**Exercise objective:** Your job is to write out each record precisely as it stands.

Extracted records

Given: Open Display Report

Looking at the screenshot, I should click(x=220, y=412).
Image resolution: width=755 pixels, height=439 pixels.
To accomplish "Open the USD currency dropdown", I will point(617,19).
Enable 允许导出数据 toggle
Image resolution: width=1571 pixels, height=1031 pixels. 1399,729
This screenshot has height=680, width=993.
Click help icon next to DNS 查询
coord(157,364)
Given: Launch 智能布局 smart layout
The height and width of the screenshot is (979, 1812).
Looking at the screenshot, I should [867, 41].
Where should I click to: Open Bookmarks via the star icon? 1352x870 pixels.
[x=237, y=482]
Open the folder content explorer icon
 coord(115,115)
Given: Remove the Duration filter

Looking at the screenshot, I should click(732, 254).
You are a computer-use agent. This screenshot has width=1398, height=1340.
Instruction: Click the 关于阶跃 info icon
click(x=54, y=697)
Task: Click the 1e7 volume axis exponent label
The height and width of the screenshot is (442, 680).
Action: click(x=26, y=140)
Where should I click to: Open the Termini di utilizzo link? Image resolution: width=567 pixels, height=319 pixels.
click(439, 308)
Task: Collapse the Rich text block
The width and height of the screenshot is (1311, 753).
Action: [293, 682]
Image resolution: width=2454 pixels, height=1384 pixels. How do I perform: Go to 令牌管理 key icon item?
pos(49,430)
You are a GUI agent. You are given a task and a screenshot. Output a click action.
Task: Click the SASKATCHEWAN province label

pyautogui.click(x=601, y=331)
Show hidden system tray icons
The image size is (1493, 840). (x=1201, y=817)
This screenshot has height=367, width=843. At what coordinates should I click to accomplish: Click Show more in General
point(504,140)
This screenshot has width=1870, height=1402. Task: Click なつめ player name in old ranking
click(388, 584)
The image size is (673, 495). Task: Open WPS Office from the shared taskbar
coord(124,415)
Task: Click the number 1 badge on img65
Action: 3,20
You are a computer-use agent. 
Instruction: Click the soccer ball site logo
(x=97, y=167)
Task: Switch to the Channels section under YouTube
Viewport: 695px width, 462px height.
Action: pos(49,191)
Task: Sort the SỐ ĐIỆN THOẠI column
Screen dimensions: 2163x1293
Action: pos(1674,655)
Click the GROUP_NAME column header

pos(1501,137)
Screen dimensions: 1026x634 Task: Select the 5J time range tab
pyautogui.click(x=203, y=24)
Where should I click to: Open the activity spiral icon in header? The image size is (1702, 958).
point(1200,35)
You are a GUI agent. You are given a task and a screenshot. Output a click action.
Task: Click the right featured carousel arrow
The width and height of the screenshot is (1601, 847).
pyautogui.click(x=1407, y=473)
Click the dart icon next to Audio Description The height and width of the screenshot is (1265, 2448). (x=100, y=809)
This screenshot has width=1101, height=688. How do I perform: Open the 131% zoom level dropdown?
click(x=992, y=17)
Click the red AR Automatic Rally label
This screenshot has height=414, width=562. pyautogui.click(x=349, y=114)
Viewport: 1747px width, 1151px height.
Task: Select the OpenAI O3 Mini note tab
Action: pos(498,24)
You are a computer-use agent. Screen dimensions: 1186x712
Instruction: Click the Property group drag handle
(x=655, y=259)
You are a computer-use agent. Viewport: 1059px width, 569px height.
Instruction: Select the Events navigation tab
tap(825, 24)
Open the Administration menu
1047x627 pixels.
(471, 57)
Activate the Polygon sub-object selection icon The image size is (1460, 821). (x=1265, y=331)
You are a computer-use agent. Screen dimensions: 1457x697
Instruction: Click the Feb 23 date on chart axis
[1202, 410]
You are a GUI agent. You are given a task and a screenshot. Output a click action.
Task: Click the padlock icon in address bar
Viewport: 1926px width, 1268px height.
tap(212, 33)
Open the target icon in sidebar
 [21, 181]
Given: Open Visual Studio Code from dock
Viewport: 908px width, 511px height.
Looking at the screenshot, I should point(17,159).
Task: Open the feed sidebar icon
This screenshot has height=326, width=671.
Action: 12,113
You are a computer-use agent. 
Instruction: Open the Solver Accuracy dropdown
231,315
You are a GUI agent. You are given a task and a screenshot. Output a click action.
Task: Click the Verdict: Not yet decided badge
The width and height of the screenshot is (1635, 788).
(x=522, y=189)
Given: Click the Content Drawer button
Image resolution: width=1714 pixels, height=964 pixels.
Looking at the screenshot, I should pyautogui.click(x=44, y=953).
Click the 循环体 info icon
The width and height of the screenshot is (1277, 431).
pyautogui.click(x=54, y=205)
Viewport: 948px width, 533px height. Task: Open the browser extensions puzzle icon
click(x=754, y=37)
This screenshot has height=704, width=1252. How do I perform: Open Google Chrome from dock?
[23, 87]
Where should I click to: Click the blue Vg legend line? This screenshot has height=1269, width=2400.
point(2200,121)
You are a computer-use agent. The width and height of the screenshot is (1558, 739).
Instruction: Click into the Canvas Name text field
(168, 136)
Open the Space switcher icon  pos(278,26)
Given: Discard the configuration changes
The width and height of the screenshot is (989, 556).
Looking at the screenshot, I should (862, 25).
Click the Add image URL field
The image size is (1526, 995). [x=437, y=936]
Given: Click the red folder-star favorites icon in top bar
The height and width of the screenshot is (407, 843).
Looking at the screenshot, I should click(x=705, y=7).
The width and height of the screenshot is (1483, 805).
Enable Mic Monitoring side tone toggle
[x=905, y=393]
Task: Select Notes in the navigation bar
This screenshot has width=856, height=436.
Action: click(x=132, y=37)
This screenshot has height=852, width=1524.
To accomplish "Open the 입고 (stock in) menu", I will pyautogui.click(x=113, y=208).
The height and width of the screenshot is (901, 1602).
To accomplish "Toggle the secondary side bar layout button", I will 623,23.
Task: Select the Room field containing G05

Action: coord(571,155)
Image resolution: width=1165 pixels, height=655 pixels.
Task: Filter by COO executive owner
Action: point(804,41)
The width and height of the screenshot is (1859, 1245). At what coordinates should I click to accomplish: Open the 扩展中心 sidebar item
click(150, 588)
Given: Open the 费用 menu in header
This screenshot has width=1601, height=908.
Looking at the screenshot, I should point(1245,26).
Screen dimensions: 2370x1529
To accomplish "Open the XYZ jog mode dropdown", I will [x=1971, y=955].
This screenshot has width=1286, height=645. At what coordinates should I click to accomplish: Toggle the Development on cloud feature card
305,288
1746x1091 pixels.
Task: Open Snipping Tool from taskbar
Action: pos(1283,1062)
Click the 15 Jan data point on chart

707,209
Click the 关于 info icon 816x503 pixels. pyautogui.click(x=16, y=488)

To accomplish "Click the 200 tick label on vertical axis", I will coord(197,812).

**Result:**
Given: Open Display Report

Looking at the screenshot, I should click(x=220, y=412).
Image resolution: width=755 pixels, height=439 pixels.
To accomplish "Open the USD currency dropdown", I will point(617,19).
Enable 允许导出数据 toggle
Image resolution: width=1571 pixels, height=1031 pixels. 1399,729
This screenshot has height=680, width=993.
Click help icon next to DNS 查询
coord(157,364)
Given: Launch 智能布局 smart layout
The height and width of the screenshot is (979, 1812).
Looking at the screenshot, I should [867, 41].
Where should I click to: Open Bookmarks via the star icon? 1352x870 pixels.
[x=237, y=482]
Open the folder content explorer icon
 coord(115,115)
Given: Remove the Duration filter

Looking at the screenshot, I should click(732, 254).
You are a computer-use agent. This screenshot has width=1398, height=1340.
Instruction: Click the 关于阶跃 info icon
click(x=54, y=697)
Task: Click the 1e7 volume axis exponent label
The height and width of the screenshot is (442, 680).
Action: click(x=26, y=140)
Where should I click to: Open the Termini di utilizzo link? Image resolution: width=567 pixels, height=319 pixels.
click(439, 308)
Task: Collapse the Rich text block
The width and height of the screenshot is (1311, 753).
Action: [293, 682]
Image resolution: width=2454 pixels, height=1384 pixels. How do I perform: Go to 令牌管理 key icon item?
pos(49,430)
You are a GUI agent. You are given a task and a screenshot. Output a click action.
Task: Click the SASKATCHEWAN province label

pyautogui.click(x=601, y=331)
Show hidden system tray icons
The image size is (1493, 840). (x=1201, y=817)
This screenshot has height=367, width=843. At what coordinates should I click to accomplish: Click Show more in General
point(504,140)
This screenshot has width=1870, height=1402. Task: Click なつめ player name in old ranking
click(388, 584)
The image size is (673, 495). Task: Open WPS Office from the shared taskbar
coord(124,415)
Task: Click the number 1 badge on img65
Action: 3,20
You are a computer-use agent. 
Instruction: Click the soccer ball site logo
(x=97, y=167)
Task: Switch to the Channels section under YouTube
Viewport: 695px width, 462px height.
Action: pos(49,191)
Task: Sort the SỐ ĐIỆN THOẠI column
Screen dimensions: 2163x1293
Action: pos(1674,655)
Click the GROUP_NAME column header

pos(1501,137)
Screen dimensions: 1026x634 Task: Select the 5J time range tab
pyautogui.click(x=203, y=24)
Where should I click to: Open the activity spiral icon in header? The image size is (1702, 958).
point(1200,35)
You are a GUI agent. You are given a task and a screenshot. Output a click action.
Task: Click the right featured carousel arrow
The width and height of the screenshot is (1601, 847).
pyautogui.click(x=1407, y=473)
Click the dart icon next to Audio Description The height and width of the screenshot is (1265, 2448). (x=100, y=809)
This screenshot has width=1101, height=688. How do I perform: Open the 131% zoom level dropdown?
click(x=992, y=17)
Click the red AR Automatic Rally label
This screenshot has height=414, width=562. pyautogui.click(x=349, y=114)
Viewport: 1747px width, 1151px height.
Task: Select the OpenAI O3 Mini note tab
Action: pos(498,24)
You are a computer-use agent. Screen dimensions: 1186x712
Instruction: Click the Property group drag handle
(x=655, y=259)
You are a computer-use agent. Viewport: 1059px width, 569px height.
Instruction: Select the Events navigation tab
tap(825, 24)
Open the Administration menu
1047x627 pixels.
(471, 57)
Activate the Polygon sub-object selection icon The image size is (1460, 821). (x=1265, y=331)
You are a computer-use agent. Screen dimensions: 1457x697
Instruction: Click the Feb 23 date on chart axis
[1202, 410]
You are a GUI agent. You are given a task and a screenshot. Output a click action.
Task: Click the padlock icon in address bar
Viewport: 1926px width, 1268px height.
tap(212, 33)
Open the target icon in sidebar
 [21, 181]
Given: Open Visual Studio Code from dock
Viewport: 908px width, 511px height.
Looking at the screenshot, I should point(17,159).
Task: Open the feed sidebar icon
This screenshot has height=326, width=671.
Action: 12,113
You are a computer-use agent. 
Instruction: Open the Solver Accuracy dropdown
231,315
You are a GUI agent. You are given a task and a screenshot. Output a click action.
Task: Click the Verdict: Not yet decided badge
The width and height of the screenshot is (1635, 788).
(x=522, y=189)
Given: Click the Content Drawer button
Image resolution: width=1714 pixels, height=964 pixels.
Looking at the screenshot, I should pyautogui.click(x=44, y=953).
Click the 循环体 info icon
The width and height of the screenshot is (1277, 431).
pyautogui.click(x=54, y=205)
Viewport: 948px width, 533px height. Task: Open the browser extensions puzzle icon
click(x=754, y=37)
This screenshot has height=704, width=1252. How do I perform: Open Google Chrome from dock?
[23, 87]
Where should I click to: Click the blue Vg legend line? This screenshot has height=1269, width=2400.
point(2200,121)
You are a computer-use agent. The width and height of the screenshot is (1558, 739).
Instruction: Click into the Canvas Name text field
(168, 136)
Open the Space switcher icon  pos(278,26)
Given: Discard the configuration changes
The width and height of the screenshot is (989, 556).
Looking at the screenshot, I should (862, 25).
Click the Add image URL field
The image size is (1526, 995). [x=437, y=936]
Given: Click the red folder-star favorites icon in top bar
The height and width of the screenshot is (407, 843).
Looking at the screenshot, I should click(x=705, y=7).
The width and height of the screenshot is (1483, 805).
Enable Mic Monitoring side tone toggle
[x=905, y=393]
Task: Select Notes in the navigation bar
This screenshot has width=856, height=436.
Action: click(x=132, y=37)
This screenshot has height=852, width=1524.
To accomplish "Open the 입고 (stock in) menu", I will pyautogui.click(x=113, y=208).
The height and width of the screenshot is (901, 1602).
To accomplish "Toggle the secondary side bar layout button", I will 623,23.
Task: Select the Room field containing G05

Action: coord(571,155)
Image resolution: width=1165 pixels, height=655 pixels.
Task: Filter by COO executive owner
Action: point(804,41)
The width and height of the screenshot is (1859, 1245). At what coordinates should I click to accomplish: Open the 扩展中心 sidebar item
click(150, 588)
Given: Open the 费用 menu in header
This screenshot has width=1601, height=908.
Looking at the screenshot, I should point(1245,26).
Screen dimensions: 2370x1529
To accomplish "Open the XYZ jog mode dropdown", I will [x=1971, y=955].
This screenshot has width=1286, height=645. At what coordinates should I click to accomplish: Toggle the Development on cloud feature card
305,288
1746x1091 pixels.
Task: Open Snipping Tool from taskbar
Action: pos(1283,1062)
Click the 15 Jan data point on chart

707,209
Click the 关于 info icon 816x503 pixels. pyautogui.click(x=16, y=488)

To accomplish "Click the 200 tick label on vertical axis", I will coord(197,812).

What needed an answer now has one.